Johnny Depp disebut habiskan sekitar Rp26 miliar per bulan

Johnny Depp Hak atas foto Reuters
Image caption Johnny Depp menggugat para manajer bisnisnya sebesar US$25 juta atau sekitar Rp335 miliar.

Masalah keuangan yang dihadapi Johnny Depp disebut karena gaya hidup mewah, yang menghabiskan US$2 juta atau sekitar Rp26 miliar per bulan.

Hal tersebut diungkapkan oleh para manajer bisnis yang digugat oleh bintang terkenal itu dengan tuduhan salah kelola pendapatan.

Mereka mengatakan dia menghabiskan lebih dari US$75 juta untuk 14 rumah dan US$3 juta untuk menembakkan debu jenazah almarhum penulis Hunter S Thompson dari sebuah meriam.

Depp -menurut para manajer yang bergabung dalam Management Group- 'bertanggung jawab sepenuhnya atas bencana keuangan' yang dihadapinya.

"Dia menolak untuk hidup sesuai dengan kemampuannya walau berulang kali diperingatkan tentang kondisi keuangannya."

Management Group menuntut kembali setelah bintang seri Pirates of the Caribbean tersebut menggugat mereka berutang sebesar US$25 juta.
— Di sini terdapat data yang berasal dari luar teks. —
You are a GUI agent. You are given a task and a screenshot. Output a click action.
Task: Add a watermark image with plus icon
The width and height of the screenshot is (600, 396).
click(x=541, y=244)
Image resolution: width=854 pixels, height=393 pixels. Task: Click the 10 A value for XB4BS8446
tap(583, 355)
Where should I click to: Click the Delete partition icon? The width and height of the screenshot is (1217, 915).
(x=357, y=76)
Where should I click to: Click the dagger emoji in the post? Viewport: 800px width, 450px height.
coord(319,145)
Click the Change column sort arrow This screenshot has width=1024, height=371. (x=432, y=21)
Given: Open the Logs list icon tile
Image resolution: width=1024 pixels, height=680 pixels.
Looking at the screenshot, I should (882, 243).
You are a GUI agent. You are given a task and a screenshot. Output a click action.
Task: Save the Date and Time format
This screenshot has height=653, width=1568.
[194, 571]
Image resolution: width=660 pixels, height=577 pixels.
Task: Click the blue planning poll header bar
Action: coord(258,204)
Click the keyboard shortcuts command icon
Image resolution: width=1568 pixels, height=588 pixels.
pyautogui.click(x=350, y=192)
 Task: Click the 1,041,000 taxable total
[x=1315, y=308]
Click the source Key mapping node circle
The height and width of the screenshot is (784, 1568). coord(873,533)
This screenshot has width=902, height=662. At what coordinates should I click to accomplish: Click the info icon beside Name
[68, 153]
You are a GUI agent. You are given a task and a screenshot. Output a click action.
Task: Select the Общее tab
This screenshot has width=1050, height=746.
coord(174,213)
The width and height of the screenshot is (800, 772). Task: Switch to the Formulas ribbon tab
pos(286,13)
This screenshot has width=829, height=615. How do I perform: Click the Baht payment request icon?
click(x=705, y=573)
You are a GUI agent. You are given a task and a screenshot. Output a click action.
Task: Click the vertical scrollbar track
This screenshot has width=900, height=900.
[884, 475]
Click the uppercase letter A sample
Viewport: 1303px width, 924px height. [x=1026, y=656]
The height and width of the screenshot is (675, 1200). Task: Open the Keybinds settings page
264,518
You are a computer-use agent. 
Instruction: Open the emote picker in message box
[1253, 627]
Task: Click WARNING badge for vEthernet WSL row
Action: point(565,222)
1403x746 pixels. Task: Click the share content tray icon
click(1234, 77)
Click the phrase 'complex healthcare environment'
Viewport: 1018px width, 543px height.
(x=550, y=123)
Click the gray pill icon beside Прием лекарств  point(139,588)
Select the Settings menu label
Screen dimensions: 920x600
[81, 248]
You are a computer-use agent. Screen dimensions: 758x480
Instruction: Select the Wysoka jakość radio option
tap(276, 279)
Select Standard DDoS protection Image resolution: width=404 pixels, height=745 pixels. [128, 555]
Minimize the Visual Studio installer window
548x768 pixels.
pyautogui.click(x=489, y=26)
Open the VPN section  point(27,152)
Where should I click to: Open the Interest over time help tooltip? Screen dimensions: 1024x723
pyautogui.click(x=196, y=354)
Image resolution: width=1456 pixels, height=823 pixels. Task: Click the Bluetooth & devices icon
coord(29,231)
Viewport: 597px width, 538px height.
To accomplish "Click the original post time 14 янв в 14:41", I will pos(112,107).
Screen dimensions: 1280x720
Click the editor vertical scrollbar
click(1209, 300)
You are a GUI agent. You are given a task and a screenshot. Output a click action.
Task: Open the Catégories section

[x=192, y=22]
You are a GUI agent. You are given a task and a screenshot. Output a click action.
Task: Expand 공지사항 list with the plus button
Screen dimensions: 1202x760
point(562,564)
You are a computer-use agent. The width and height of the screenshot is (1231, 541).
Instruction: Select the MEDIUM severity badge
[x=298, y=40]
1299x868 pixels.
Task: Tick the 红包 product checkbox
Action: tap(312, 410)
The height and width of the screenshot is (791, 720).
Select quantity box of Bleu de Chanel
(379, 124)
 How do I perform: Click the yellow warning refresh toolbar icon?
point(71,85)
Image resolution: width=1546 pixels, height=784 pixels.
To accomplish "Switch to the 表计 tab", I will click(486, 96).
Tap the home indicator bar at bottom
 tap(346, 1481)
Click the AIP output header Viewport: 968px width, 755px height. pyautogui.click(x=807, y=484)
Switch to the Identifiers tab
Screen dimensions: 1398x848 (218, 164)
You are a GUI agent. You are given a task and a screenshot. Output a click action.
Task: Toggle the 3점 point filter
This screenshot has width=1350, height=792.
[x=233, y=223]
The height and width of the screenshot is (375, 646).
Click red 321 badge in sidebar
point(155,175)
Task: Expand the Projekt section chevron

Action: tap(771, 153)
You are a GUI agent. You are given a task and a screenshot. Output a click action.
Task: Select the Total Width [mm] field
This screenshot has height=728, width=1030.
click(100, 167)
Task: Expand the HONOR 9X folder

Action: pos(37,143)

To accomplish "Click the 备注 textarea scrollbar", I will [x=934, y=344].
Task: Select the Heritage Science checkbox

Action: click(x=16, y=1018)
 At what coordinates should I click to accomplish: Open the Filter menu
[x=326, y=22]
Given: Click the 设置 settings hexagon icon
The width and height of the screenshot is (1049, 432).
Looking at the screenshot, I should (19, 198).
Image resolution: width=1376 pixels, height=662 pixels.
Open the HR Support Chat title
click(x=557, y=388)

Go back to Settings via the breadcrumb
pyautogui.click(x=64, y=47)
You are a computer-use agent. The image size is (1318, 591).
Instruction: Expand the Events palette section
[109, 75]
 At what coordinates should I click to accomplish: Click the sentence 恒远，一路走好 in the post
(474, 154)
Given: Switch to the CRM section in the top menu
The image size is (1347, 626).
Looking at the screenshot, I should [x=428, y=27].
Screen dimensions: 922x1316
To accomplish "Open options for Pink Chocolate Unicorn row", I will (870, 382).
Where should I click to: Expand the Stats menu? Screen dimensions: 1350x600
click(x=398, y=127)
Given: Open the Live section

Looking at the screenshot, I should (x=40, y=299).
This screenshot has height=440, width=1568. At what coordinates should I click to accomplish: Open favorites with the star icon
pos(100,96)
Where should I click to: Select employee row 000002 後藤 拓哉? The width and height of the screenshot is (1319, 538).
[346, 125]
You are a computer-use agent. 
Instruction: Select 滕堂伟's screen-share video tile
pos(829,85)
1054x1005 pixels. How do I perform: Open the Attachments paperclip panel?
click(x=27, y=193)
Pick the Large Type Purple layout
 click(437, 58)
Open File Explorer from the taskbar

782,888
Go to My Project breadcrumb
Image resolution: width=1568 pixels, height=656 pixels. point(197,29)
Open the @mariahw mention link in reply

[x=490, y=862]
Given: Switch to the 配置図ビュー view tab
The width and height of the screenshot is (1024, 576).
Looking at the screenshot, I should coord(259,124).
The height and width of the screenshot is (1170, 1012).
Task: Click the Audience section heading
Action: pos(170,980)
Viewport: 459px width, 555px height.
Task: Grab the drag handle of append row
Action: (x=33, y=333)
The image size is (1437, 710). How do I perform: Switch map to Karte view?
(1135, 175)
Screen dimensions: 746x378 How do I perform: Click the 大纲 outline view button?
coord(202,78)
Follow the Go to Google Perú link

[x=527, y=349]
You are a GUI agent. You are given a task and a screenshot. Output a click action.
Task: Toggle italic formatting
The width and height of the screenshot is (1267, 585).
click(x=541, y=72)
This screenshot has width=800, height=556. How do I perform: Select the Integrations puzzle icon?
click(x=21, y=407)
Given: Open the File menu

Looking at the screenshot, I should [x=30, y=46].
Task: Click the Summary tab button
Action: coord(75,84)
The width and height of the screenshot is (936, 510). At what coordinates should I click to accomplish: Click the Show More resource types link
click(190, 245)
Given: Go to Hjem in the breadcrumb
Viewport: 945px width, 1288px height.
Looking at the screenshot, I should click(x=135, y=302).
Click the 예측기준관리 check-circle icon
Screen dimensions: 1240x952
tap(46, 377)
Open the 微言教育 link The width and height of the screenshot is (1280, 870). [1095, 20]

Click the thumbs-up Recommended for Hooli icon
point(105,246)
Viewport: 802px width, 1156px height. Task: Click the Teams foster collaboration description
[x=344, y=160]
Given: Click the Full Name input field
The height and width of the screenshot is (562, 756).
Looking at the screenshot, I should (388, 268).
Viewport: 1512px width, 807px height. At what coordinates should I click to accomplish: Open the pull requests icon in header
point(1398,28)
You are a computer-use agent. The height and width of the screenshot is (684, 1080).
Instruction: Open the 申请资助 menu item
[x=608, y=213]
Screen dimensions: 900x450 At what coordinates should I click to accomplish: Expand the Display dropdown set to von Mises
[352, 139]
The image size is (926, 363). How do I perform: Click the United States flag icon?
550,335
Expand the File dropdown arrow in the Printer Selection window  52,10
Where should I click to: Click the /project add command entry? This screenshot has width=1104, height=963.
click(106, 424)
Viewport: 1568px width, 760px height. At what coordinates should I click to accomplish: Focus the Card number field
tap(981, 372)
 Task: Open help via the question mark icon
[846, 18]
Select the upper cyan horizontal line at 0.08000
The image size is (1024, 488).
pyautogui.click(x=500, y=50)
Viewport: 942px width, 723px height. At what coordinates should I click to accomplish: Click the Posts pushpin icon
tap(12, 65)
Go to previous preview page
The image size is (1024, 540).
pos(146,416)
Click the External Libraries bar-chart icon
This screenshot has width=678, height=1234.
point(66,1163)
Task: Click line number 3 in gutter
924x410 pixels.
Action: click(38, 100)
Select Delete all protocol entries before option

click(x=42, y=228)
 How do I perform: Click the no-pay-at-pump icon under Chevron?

Dalam dokumen yang diperoleh oleh situs Deadline, para manajer mengungkapkan beberapa pengeluaran Deep:

  • US$18 juta untuk kapal pesiar sepanjang 45 meter
  • US$4 juta untuk perusahaan rekaman yang gagal
  • US$3 juta untuk menembakkan debu almarhum Hunter S Thompson dengan meriam
  • US$300.000 per bulan untuk 40 karyawan
  • US$200.000 per bulan untuk pesawat pribadi
  • US$150.000 keamanan 24 jam
  • US$30.000 per buan untuk membeli minuman anggur impor

Dia juga disebut membutuhkan 12 gudang penyimpanan untuk koleksi barang kenangan Hollywood.

Selain menuntut US$25 juta, Depp menuduh perusahaan manajemen bersangkutan tidak mengisi kewajiban pajaknya tepat waktu sehingga dia harus membayar denda US$5,7 juta.

Sengketa hukum ini muncul setelah perceraiannya dengan Amber Heard, yang dituntaskan lewat pengadilan setelah perselisihan selama berbulan-bulan.

Bintang berusia 53 tahun ini akan kembali tampil di tahun 2017 sebagai Kapten Jack Sparrow dalam Pirates of the Caribbean: Salazar's Revenge.